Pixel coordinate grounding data
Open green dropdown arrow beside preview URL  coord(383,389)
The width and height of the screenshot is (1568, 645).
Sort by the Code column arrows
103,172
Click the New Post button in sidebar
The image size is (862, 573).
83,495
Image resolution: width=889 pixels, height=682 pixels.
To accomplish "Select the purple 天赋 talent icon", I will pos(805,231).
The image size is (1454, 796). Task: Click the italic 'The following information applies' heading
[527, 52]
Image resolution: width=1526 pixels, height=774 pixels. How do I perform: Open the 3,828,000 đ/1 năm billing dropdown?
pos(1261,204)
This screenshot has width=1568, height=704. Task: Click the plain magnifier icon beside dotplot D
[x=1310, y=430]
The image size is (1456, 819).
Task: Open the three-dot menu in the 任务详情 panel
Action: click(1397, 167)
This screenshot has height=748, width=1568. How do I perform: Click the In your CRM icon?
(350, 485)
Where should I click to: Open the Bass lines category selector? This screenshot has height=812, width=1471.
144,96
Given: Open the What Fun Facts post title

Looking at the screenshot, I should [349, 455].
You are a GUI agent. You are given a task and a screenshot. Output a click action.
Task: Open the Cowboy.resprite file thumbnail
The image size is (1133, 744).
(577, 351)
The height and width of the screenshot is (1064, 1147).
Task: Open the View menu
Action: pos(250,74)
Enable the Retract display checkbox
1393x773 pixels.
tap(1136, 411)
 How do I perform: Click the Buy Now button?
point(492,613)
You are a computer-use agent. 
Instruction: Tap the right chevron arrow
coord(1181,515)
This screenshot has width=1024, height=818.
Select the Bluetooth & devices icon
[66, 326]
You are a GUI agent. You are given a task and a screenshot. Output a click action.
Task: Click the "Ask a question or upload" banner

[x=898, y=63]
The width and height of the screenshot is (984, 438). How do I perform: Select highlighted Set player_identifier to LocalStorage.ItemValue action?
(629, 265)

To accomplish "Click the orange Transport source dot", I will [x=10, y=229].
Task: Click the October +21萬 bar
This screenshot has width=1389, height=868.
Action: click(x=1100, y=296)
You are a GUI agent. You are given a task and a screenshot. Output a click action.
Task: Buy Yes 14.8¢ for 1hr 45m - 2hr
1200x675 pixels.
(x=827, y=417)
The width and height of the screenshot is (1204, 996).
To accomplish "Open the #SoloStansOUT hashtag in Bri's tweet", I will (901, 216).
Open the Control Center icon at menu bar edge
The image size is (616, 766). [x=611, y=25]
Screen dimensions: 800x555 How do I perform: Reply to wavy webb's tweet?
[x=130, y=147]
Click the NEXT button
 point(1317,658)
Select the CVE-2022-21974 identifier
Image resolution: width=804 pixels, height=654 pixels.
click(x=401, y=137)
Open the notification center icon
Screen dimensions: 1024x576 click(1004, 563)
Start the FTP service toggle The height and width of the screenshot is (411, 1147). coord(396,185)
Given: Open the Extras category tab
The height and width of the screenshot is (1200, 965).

Your assignment
Reproduce exactly the entries above, limited to the lines from the one with "How do I perform: Click the Buy Now button?" through the one with "Start the FTP", both included.

Written solution
 How do I perform: Click the Buy Now button?
point(492,613)
You are a computer-use agent. 
Instruction: Tap the right chevron arrow
coord(1181,515)
This screenshot has width=1024, height=818.
Select the Bluetooth & devices icon
[66, 326]
You are a GUI agent. You are given a task and a screenshot. Output a click action.
Task: Click the "Ask a question or upload" banner

[x=898, y=63]
The width and height of the screenshot is (984, 438). How do I perform: Select highlighted Set player_identifier to LocalStorage.ItemValue action?
(629, 265)

To accomplish "Click the orange Transport source dot", I will [x=10, y=229].
Task: Click the October +21萬 bar
This screenshot has width=1389, height=868.
Action: click(x=1100, y=296)
You are a GUI agent. You are given a task and a screenshot. Output a click action.
Task: Buy Yes 14.8¢ for 1hr 45m - 2hr
1200x675 pixels.
(x=827, y=417)
The width and height of the screenshot is (1204, 996).
To accomplish "Open the #SoloStansOUT hashtag in Bri's tweet", I will (901, 216).
Open the Control Center icon at menu bar edge
The image size is (616, 766). [x=611, y=25]
Screen dimensions: 800x555 How do I perform: Reply to wavy webb's tweet?
[x=130, y=147]
Click the NEXT button
 point(1317,658)
Select the CVE-2022-21974 identifier
Image resolution: width=804 pixels, height=654 pixels.
click(x=401, y=137)
Open the notification center icon
Screen dimensions: 1024x576 click(1004, 563)
Start the FTP service toggle The height and width of the screenshot is (411, 1147). coord(396,185)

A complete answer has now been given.